Nothing in the data should be left out, so repeat it all exactly.

> _Materials provided_
╭──
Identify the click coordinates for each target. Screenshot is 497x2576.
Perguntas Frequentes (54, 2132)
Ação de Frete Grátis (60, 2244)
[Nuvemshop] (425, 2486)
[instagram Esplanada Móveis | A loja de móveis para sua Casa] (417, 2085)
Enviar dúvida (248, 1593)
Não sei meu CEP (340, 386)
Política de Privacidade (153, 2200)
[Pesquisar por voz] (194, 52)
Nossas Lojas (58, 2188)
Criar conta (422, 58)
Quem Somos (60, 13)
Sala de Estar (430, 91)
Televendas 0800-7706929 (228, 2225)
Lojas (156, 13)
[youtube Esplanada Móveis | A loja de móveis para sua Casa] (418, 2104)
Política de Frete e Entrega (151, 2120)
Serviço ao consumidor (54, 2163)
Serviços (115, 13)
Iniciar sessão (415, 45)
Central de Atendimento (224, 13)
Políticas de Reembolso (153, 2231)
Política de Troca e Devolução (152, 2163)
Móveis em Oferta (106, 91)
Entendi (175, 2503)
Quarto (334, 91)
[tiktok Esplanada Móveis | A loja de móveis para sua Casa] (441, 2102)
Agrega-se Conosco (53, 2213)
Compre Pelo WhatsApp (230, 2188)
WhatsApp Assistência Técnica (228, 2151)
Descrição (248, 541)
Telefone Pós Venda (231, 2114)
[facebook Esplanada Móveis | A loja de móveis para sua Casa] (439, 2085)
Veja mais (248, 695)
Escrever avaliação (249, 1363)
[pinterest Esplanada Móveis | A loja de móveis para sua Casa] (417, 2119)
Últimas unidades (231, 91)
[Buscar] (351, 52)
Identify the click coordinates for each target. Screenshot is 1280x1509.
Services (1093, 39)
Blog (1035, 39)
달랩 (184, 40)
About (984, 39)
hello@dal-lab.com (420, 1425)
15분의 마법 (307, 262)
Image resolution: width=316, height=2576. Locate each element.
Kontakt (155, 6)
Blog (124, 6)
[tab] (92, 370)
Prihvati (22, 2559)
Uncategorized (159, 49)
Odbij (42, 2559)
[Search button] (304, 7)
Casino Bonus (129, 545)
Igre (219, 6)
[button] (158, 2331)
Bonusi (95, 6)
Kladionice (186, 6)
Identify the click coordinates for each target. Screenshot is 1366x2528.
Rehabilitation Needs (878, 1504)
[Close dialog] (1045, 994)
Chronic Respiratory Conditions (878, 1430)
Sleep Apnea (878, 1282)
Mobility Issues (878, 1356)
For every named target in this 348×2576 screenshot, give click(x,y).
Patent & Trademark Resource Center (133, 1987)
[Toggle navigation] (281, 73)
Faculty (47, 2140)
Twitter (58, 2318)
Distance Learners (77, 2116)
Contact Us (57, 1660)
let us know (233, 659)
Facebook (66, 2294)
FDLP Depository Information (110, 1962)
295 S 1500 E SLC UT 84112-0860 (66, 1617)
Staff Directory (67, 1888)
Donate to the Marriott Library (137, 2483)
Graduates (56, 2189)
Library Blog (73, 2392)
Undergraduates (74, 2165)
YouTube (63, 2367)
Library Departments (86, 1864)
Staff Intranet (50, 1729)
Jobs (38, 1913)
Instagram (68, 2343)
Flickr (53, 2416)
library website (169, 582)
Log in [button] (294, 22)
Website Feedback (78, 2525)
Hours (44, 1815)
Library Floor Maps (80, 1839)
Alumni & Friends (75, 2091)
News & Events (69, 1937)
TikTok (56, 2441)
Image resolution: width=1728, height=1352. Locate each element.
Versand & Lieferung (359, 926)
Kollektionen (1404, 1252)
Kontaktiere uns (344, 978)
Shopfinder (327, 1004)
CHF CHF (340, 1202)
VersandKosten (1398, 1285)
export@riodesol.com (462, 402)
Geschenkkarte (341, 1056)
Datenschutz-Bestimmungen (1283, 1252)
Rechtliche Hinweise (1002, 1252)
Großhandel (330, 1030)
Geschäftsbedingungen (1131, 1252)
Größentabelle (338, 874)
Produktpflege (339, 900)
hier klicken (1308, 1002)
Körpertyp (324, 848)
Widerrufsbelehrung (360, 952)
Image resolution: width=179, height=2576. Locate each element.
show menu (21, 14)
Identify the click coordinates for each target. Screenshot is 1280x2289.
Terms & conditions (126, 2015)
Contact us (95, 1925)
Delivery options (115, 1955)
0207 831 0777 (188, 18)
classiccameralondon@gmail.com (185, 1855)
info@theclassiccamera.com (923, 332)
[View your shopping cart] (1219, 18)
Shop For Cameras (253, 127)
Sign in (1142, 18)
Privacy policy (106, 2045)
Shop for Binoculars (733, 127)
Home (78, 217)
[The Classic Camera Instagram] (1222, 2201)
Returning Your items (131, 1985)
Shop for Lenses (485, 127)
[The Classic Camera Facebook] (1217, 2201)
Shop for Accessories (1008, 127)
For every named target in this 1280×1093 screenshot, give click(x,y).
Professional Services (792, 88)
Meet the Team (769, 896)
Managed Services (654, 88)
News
╰──
> _Answer to the exercise_
Identify the click coordinates for each target. Screenshot is 497x2576.
Perguntas Frequentes (54, 2132)
Ação de Frete Grátis (60, 2244)
[Nuvemshop] (425, 2486)
[instagram Esplanada Móveis | A loja de móveis para sua Casa] (417, 2085)
Enviar dúvida (248, 1593)
Não sei meu CEP (340, 386)
Política de Privacidade (153, 2200)
[Pesquisar por voz] (194, 52)
Nossas Lojas (58, 2188)
Criar conta (422, 58)
Quem Somos (60, 13)
Sala de Estar (430, 91)
Televendas 0800-7706929 (228, 2225)
Lojas (156, 13)
[youtube Esplanada Móveis | A loja de móveis para sua Casa] (418, 2104)
Política de Frete e Entrega (151, 2120)
Serviço ao consumidor (54, 2163)
Serviços (115, 13)
Iniciar sessão (415, 45)
Central de Atendimento (224, 13)
Políticas de Reembolso (153, 2231)
Política de Troca e Devolução (152, 2163)
Móveis em Oferta (106, 91)
Entendi (175, 2503)
Quarto (334, 91)
[tiktok Esplanada Móveis | A loja de móveis para sua Casa] (441, 2102)
Agrega-se Conosco (53, 2213)
Compre Pelo WhatsApp (230, 2188)
WhatsApp Assistência Técnica (228, 2151)
Descrição (248, 541)
Telefone Pós Venda (231, 2114)
[facebook Esplanada Móveis | A loja de móveis para sua Casa] (439, 2085)
Veja mais (248, 695)
Escrever avaliação (249, 1363)
[pinterest Esplanada Móveis | A loja de móveis para sua Casa] (417, 2119)
Últimas unidades (231, 91)
[Buscar] (351, 52)
Identify the click coordinates for each target. Screenshot is 1280x1509.
Services (1093, 39)
Blog (1035, 39)
달랩 (184, 40)
About (984, 39)
hello@dal-lab.com (420, 1425)
15분의 마법 (307, 262)
Image resolution: width=316, height=2576. Locate each element.
Kontakt (155, 6)
Blog (124, 6)
[tab] (92, 370)
Prihvati (22, 2559)
Uncategorized (159, 49)
Odbij (42, 2559)
[Search button] (304, 7)
Casino Bonus (129, 545)
Igre (219, 6)
[button] (158, 2331)
Bonusi (95, 6)
Kladionice (186, 6)
Identify the click coordinates for each target. Screenshot is 1366x2528.
Rehabilitation Needs (878, 1504)
[Close dialog] (1045, 994)
Chronic Respiratory Conditions (878, 1430)
Sleep Apnea (878, 1282)
Mobility Issues (878, 1356)
For every named target in this 348×2576 screenshot, give click(x,y).
Patent & Trademark Resource Center (133, 1987)
[Toggle navigation] (281, 73)
Faculty (47, 2140)
Twitter (58, 2318)
Distance Learners (77, 2116)
Contact Us (57, 1660)
let us know (233, 659)
Facebook (66, 2294)
FDLP Depository Information (110, 1962)
295 S 1500 E SLC UT 84112-0860 (66, 1617)
Staff Directory (67, 1888)
Donate to the Marriott Library (137, 2483)
Graduates (56, 2189)
Library Blog (73, 2392)
Undergraduates (74, 2165)
YouTube (63, 2367)
Library Departments (86, 1864)
Staff Intranet (50, 1729)
Jobs (38, 1913)
Instagram (68, 2343)
Flickr (53, 2416)
library website (169, 582)
Log in [button] (294, 22)
Website Feedback (78, 2525)
Hours (44, 1815)
Library Floor Maps (80, 1839)
Alumni & Friends (75, 2091)
News & Events (69, 1937)
TikTok (56, 2441)
Image resolution: width=1728, height=1352. Locate each element.
Versand & Lieferung (359, 926)
Kollektionen (1404, 1252)
Kontaktiere uns (344, 978)
Shopfinder (327, 1004)
CHF CHF (340, 1202)
VersandKosten (1398, 1285)
export@riodesol.com (462, 402)
Geschenkkarte (341, 1056)
Datenschutz-Bestimmungen (1283, 1252)
Rechtliche Hinweise (1002, 1252)
Großhandel (330, 1030)
Geschäftsbedingungen (1131, 1252)
Größentabelle (338, 874)
Produktpflege (339, 900)
hier klicken (1308, 1002)
Körpertyp (324, 848)
Widerrufsbelehrung (360, 952)
Image resolution: width=179, height=2576. Locate each element.
show menu (21, 14)
Identify the click coordinates for each target. Screenshot is 1280x2289.
Terms & conditions (126, 2015)
Contact us (95, 1925)
Delivery options (115, 1955)
0207 831 0777 (188, 18)
classiccameralondon@gmail.com (185, 1855)
info@theclassiccamera.com (923, 332)
[View your shopping cart] (1219, 18)
Shop For Cameras (253, 127)
Sign in (1142, 18)
Privacy policy (106, 2045)
Shop for Binoculars (733, 127)
Home (78, 217)
[The Classic Camera Instagram] (1222, 2201)
Returning Your items (131, 1985)
Shop for Lenses (485, 127)
[The Classic Camera Facebook] (1217, 2201)
Shop for Accessories (1008, 127)
For every named target in this 1280×1093 screenshot, give click(x,y).
Professional Services (792, 88)
Meet the Team (769, 896)
Managed Services (654, 88)
News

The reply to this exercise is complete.